Tafurs were a group of participants of the First Crusade, under the Franks. Zealots following strict oaths of poverty, they are said to have committed acts of cannibalism during the Siege of Antioch.

Background 
The Tafurs took their name from a horseless Norman knight, who assumed the organization and armed leadership of peasants gathered by the preaching and spiritual leadership of Peter the Hermit, and so became known as "King Tafur". "Tafur" appears to mean just "beggar" or "vagrant". "King Tafur" took harsh vows of poverty, relinquished his weapons and armour and donned a sack-cloth and a scythe, urging the rest of his followers to do the same.

Tafurs wore no shoes, little clothing and barely lived off roots or herbs, frequently exhibiting sores and bruises throughout their bodies and were kept separated from the rest of the Crusaders. They wielded clubs, knives, hatchets etc, but were not allowed to have money or sophisticated weapons, otherwise they'd be sent to fight with the regular army. Anything gained through plunder however, was legitimate, and in fact seen as validation of God's favour towards their poverty. Hence, they were viciously rapacious and ruthless in the search of spoils. 

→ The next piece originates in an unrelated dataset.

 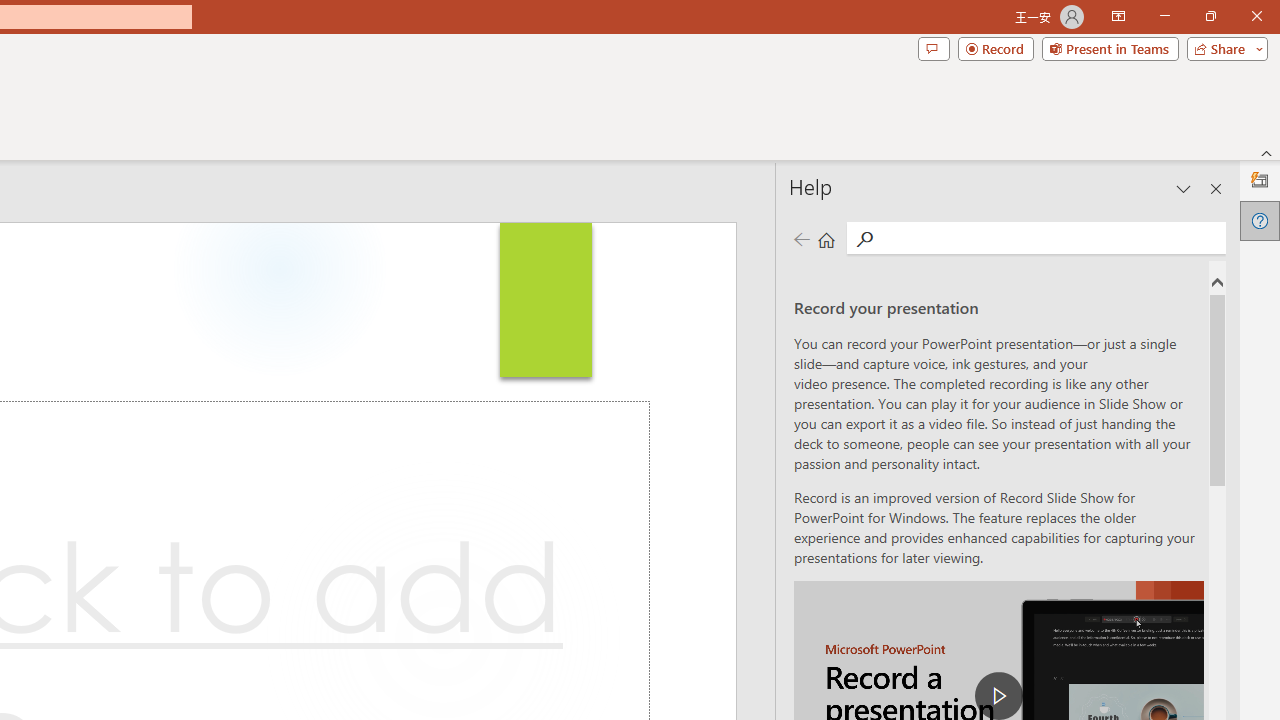 I want to click on 'Comments', so click(x=932, y=47).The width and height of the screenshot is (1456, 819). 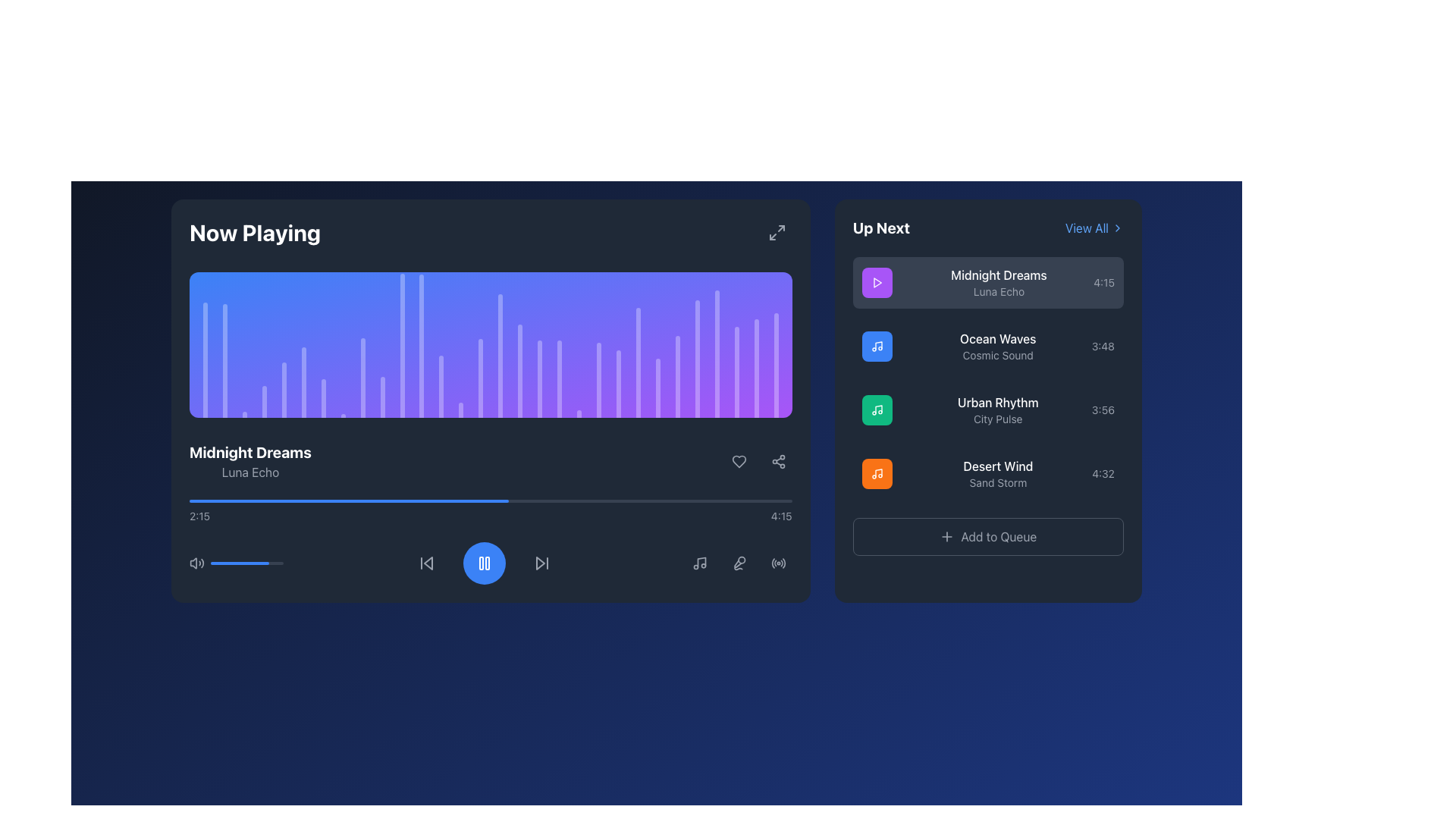 I want to click on the buttons on the control bar located at the bottom of the music player card, which includes volume control, play, pause, and skip track functionalities, so click(x=491, y=563).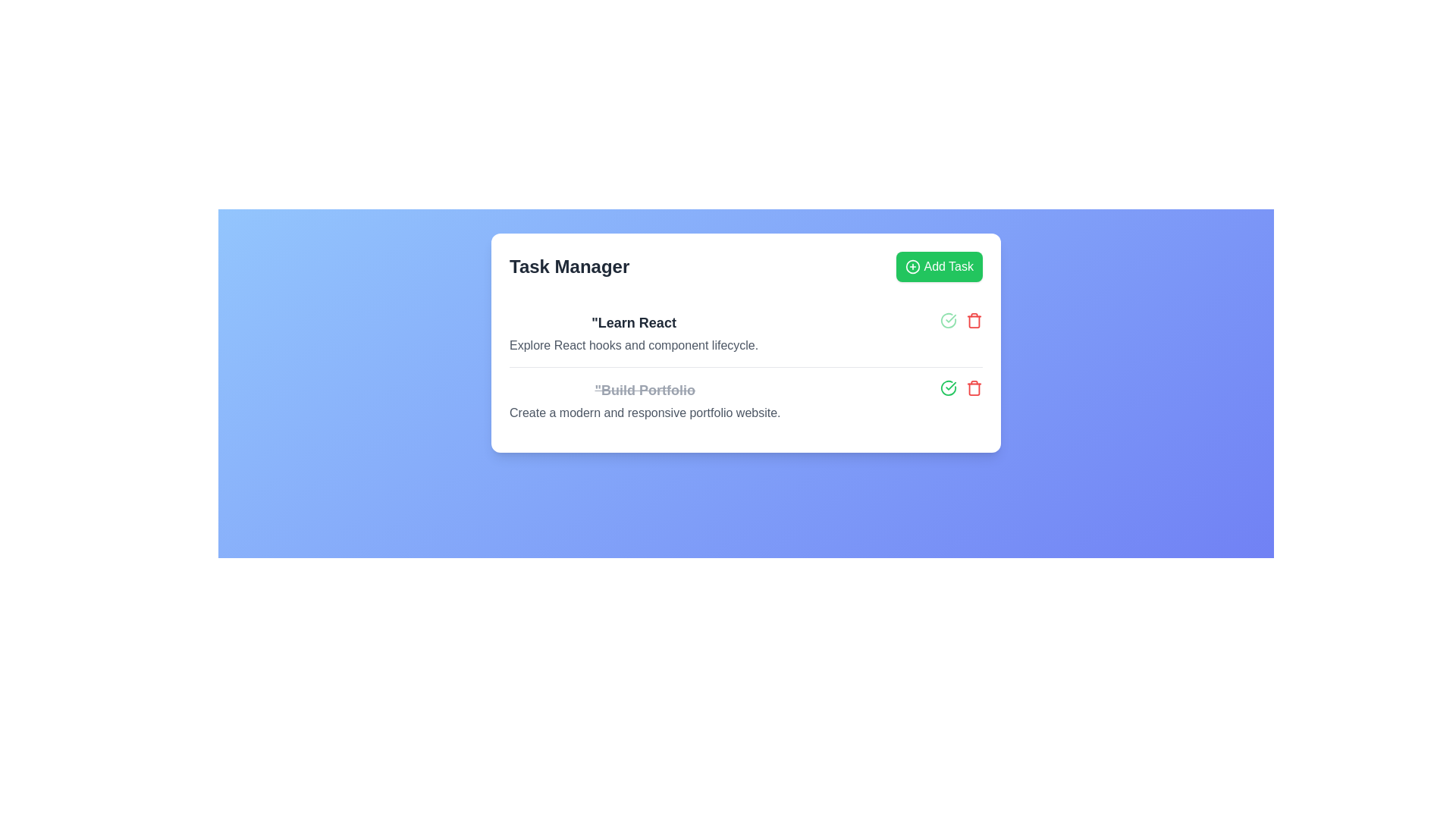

Arguably, what made the Tafurs infamous was their disregard for danger and reported acts of cannibalism: as starvation befell the Crusader army in Antioch, the Tafurs showed little hesitation in consuming the bodies of fallen enemies. Indeed, the Muslims greatly dreaded the Tafurs, much more so than even the rest of the Crusaders. When the governor of Antioch appealed to the Crusaders' princes to restrain the Tafurs, the princes had to admit to having little sway over them. Most of the barons (with the notable exception of Bohemond of Taranto) seem to have held the Tafurs in contempt, and never mention them in 'official' accounts back to Europe. They are, however, featured in chronicles written from a lower social standpoint, such as the Dei gesta per Francos or popular epics such as the Chanson d'Antioche  

The Tafurs followed the Crusaders to Jerusalem, and participated in the siege of the city in 1099.

Notes

References
Conor Kostick (2008): The Social Structure of the First Crusade, Brill, Boston.
Robert Payne (2000): The Dream and the Tomb: A History of the Crusades, Cooper Square Press, New York.
Norman Cohn (1970):  The Pursuit of the Millennium: Revolutionary Millenarians and Mystical Anarchists of the Middle Ages, Oxford University Press, New York.